[Opening LISTED RECORDS section]

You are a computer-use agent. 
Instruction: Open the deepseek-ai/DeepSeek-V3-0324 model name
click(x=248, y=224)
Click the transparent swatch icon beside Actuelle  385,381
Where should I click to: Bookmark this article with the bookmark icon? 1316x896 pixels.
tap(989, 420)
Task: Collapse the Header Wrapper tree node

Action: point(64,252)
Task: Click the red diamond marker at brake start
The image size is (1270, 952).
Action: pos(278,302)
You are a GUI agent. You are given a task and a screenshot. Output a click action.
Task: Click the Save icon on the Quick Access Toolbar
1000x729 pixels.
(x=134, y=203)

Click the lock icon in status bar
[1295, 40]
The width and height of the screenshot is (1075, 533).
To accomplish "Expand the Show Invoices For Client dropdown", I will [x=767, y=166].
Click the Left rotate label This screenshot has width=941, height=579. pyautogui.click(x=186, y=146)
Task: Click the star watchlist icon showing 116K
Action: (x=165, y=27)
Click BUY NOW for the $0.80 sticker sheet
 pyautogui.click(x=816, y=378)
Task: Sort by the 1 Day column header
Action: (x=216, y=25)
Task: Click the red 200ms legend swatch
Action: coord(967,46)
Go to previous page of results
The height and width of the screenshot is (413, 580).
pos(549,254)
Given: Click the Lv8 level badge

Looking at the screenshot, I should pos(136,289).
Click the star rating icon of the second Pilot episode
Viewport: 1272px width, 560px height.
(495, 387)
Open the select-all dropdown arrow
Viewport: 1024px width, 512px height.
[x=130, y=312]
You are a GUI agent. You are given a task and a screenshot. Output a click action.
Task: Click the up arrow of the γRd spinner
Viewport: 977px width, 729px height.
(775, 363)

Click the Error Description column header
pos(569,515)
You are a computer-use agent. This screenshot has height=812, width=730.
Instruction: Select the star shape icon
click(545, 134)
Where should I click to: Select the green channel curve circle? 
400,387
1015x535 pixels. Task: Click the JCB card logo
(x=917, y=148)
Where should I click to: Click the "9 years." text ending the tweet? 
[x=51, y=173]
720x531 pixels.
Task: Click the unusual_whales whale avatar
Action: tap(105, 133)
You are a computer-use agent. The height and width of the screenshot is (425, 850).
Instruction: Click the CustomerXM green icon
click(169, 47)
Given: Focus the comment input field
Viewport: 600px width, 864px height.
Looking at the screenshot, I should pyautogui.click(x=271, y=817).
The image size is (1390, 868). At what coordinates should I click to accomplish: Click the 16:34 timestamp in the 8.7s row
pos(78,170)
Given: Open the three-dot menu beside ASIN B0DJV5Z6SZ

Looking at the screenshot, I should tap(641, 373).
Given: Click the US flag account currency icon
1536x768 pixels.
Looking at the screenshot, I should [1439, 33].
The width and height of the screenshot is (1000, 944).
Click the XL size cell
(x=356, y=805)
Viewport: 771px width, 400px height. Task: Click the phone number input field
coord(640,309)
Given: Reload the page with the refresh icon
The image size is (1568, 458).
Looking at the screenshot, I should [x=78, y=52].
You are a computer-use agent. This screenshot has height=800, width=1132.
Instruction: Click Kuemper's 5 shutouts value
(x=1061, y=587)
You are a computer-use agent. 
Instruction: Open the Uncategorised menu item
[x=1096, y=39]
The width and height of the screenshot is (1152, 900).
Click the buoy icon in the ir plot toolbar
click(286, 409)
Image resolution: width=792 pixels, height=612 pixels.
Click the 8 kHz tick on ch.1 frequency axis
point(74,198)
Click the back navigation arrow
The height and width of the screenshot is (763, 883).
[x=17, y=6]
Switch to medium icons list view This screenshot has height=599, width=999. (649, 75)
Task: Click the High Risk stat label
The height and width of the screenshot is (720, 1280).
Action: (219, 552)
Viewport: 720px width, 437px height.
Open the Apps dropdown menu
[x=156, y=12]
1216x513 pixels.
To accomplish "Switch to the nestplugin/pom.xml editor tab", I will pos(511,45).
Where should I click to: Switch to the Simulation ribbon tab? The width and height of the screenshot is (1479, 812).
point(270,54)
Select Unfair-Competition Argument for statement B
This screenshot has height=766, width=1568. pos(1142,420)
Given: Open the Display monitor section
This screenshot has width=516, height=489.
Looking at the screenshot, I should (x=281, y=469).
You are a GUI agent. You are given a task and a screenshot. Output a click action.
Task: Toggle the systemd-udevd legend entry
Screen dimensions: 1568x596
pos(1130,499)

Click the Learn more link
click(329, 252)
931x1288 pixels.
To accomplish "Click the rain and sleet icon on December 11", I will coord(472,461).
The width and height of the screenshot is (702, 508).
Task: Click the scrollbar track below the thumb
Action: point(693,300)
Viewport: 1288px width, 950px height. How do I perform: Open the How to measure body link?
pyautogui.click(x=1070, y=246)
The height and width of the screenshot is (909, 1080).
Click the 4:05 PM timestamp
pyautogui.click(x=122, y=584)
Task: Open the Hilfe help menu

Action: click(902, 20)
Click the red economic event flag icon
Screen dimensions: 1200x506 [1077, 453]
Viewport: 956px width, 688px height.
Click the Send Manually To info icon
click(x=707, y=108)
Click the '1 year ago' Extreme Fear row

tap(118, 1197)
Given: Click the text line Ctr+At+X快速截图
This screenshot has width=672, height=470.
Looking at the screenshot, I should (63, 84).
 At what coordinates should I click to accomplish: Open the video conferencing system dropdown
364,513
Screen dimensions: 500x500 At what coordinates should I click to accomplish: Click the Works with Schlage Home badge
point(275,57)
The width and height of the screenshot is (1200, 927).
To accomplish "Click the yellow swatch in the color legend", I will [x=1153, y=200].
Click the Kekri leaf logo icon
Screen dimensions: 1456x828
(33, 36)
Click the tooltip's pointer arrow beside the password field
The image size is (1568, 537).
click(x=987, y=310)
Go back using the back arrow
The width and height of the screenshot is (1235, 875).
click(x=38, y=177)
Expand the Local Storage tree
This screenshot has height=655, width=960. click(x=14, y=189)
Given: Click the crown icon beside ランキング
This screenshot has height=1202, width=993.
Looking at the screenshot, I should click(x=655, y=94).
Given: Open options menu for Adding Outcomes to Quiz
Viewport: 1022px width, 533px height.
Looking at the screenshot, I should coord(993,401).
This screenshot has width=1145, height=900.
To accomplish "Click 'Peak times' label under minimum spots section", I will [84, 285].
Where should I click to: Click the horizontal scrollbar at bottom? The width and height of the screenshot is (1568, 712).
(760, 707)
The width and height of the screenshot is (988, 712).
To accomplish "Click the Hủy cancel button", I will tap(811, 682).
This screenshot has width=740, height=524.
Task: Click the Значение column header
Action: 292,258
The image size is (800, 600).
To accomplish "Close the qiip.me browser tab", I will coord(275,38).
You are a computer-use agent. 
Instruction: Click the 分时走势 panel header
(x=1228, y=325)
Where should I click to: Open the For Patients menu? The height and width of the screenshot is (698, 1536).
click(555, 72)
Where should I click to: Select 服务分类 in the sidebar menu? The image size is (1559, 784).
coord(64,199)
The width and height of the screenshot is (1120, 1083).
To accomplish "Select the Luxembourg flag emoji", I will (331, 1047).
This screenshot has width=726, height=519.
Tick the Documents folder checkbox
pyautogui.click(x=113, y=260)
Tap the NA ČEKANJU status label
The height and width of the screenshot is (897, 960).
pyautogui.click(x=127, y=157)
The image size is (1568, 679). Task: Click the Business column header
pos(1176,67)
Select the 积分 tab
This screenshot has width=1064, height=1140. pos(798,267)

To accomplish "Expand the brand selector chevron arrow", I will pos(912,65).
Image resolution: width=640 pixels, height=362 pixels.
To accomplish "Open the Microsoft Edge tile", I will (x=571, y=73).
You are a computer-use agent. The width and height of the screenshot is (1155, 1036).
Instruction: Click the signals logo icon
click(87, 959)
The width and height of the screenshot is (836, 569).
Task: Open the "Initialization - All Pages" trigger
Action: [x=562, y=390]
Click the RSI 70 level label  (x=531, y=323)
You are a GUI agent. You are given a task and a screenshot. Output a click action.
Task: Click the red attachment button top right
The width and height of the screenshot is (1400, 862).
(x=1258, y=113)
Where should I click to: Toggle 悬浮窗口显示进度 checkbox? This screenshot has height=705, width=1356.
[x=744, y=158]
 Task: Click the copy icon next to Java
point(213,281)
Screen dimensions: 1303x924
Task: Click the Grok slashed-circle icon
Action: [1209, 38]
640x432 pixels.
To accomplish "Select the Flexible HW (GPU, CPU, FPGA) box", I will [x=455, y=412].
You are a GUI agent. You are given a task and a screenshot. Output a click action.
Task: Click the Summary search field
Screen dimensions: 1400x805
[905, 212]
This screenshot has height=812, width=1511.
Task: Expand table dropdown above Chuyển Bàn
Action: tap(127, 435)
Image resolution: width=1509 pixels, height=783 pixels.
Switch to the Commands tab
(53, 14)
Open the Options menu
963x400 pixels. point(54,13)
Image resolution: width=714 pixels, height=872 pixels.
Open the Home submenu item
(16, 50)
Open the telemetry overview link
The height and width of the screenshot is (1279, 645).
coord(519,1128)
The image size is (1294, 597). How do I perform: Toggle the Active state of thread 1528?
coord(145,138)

[Closing LISTED RECORDS section]

Print, from the entries above, the line with "Task: Open the Hilfe help menu", the line with "The width and height of the screenshot is (988, 712)." and all lines between them, exactly and with nothing else.

• WRITTEN ANSWER:
Task: Open the Hilfe help menu

Action: click(902, 20)
Click the red economic event flag icon
Screen dimensions: 1200x506 [1077, 453]
Viewport: 956px width, 688px height.
Click the Send Manually To info icon
click(x=707, y=108)
Click the '1 year ago' Extreme Fear row

tap(118, 1197)
Given: Click the text line Ctr+At+X快速截图
This screenshot has width=672, height=470.
Looking at the screenshot, I should (63, 84).
 At what coordinates should I click to accomplish: Open the video conferencing system dropdown
364,513
Screen dimensions: 500x500 At what coordinates should I click to accomplish: Click the Works with Schlage Home badge
point(275,57)
The width and height of the screenshot is (1200, 927).
To accomplish "Click the yellow swatch in the color legend", I will [x=1153, y=200].
Click the Kekri leaf logo icon
Screen dimensions: 1456x828
(33, 36)
Click the tooltip's pointer arrow beside the password field
The image size is (1568, 537).
click(x=987, y=310)
Go back using the back arrow
The width and height of the screenshot is (1235, 875).
click(x=38, y=177)
Expand the Local Storage tree
This screenshot has height=655, width=960. click(x=14, y=189)
Given: Click the crown icon beside ランキング
This screenshot has height=1202, width=993.
Looking at the screenshot, I should click(x=655, y=94).
Given: Open options menu for Adding Outcomes to Quiz
Viewport: 1022px width, 533px height.
Looking at the screenshot, I should coord(993,401).
This screenshot has width=1145, height=900.
To accomplish "Click 'Peak times' label under minimum spots section", I will [84, 285].
Where should I click to: Click the horizontal scrollbar at bottom? The width and height of the screenshot is (1568, 712).
(760, 707)
The width and height of the screenshot is (988, 712).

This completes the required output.